## Work required
The answer should consist of the full listing below, repeated exactly and free of pictures.

## Records supplied
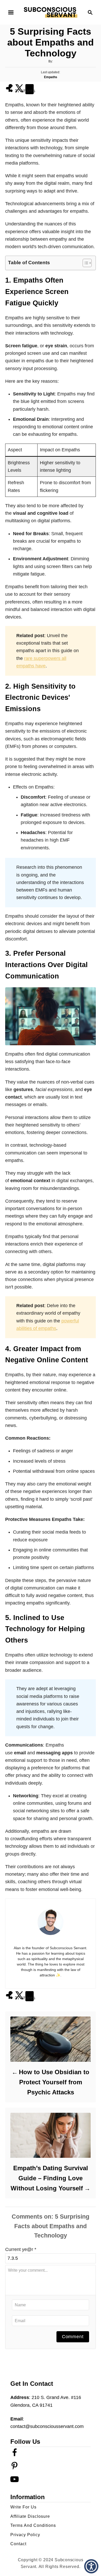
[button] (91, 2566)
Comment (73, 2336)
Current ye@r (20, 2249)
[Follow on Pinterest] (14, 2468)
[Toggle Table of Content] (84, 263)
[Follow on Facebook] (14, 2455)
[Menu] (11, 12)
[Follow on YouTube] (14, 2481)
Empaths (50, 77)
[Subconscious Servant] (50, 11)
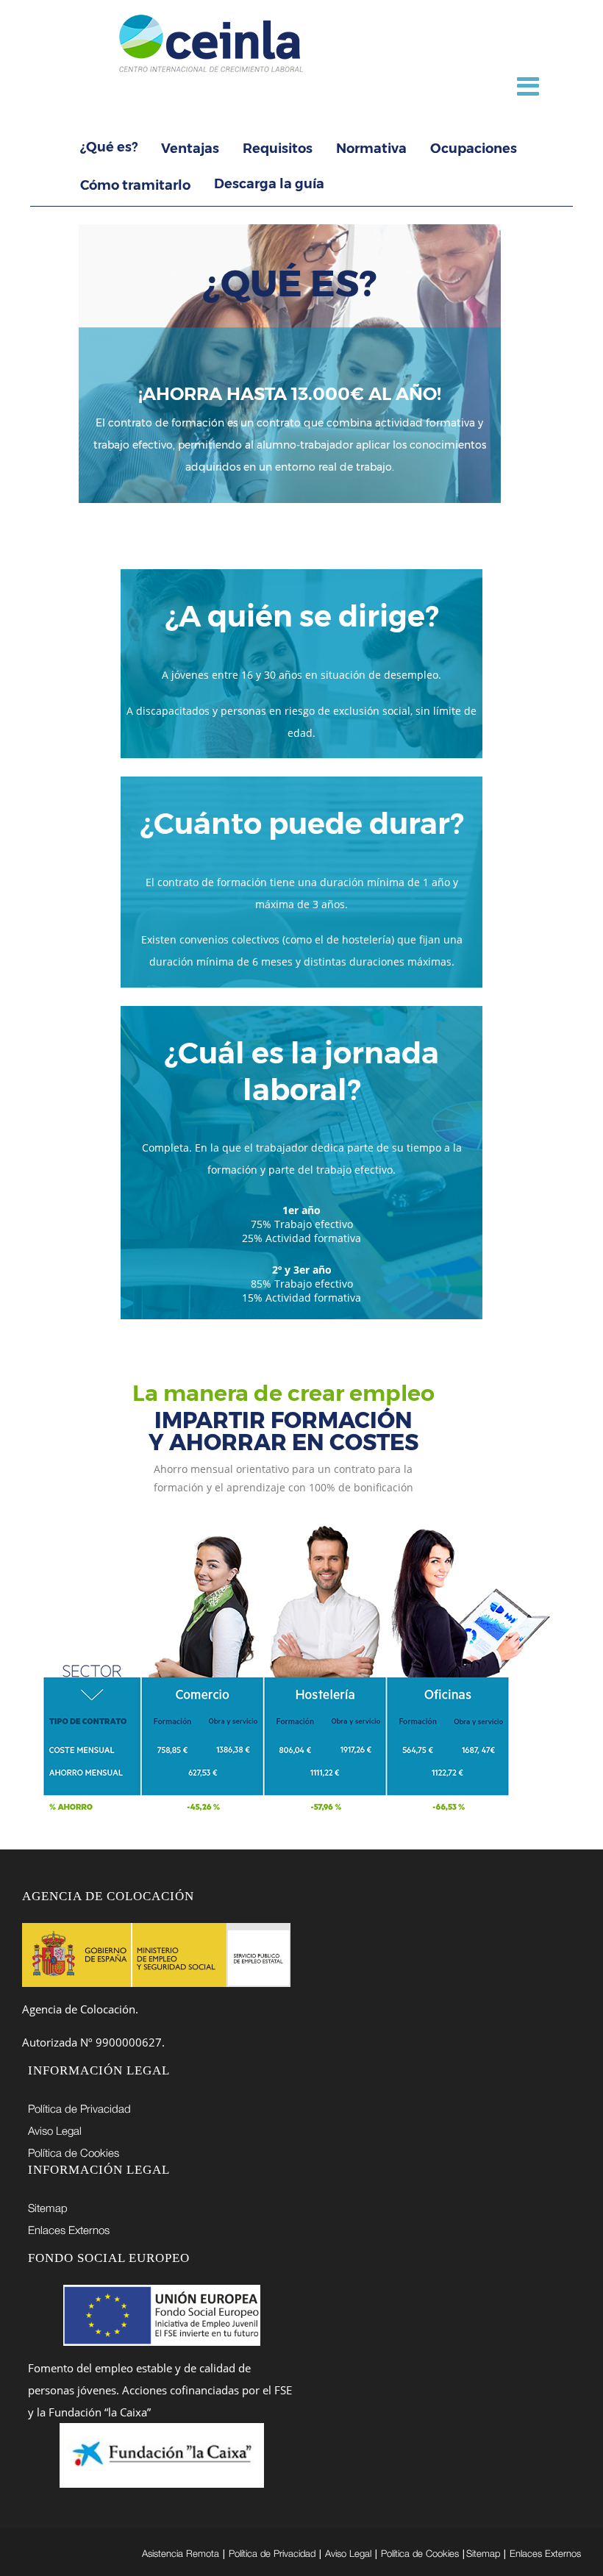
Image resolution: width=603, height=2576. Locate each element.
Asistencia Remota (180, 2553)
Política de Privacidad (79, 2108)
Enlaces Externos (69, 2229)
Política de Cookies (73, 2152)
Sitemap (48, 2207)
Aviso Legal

## Written reply
[button] (91, 2566)
Comment (73, 2336)
Current ye@r (20, 2249)
[Follow on Pinterest] (14, 2468)
[Toggle Table of Content] (84, 263)
[Follow on Facebook] (14, 2455)
[Menu] (11, 12)
[Follow on YouTube] (14, 2481)
Empaths (50, 77)
[Subconscious Servant] (50, 11)
Image resolution: width=603, height=2576. Locate each element.
Asistencia Remota (180, 2553)
Política de Privacidad (79, 2108)
Enlaces Externos (69, 2229)
Política de Cookies (73, 2152)
Sitemap (48, 2207)
Aviso Legal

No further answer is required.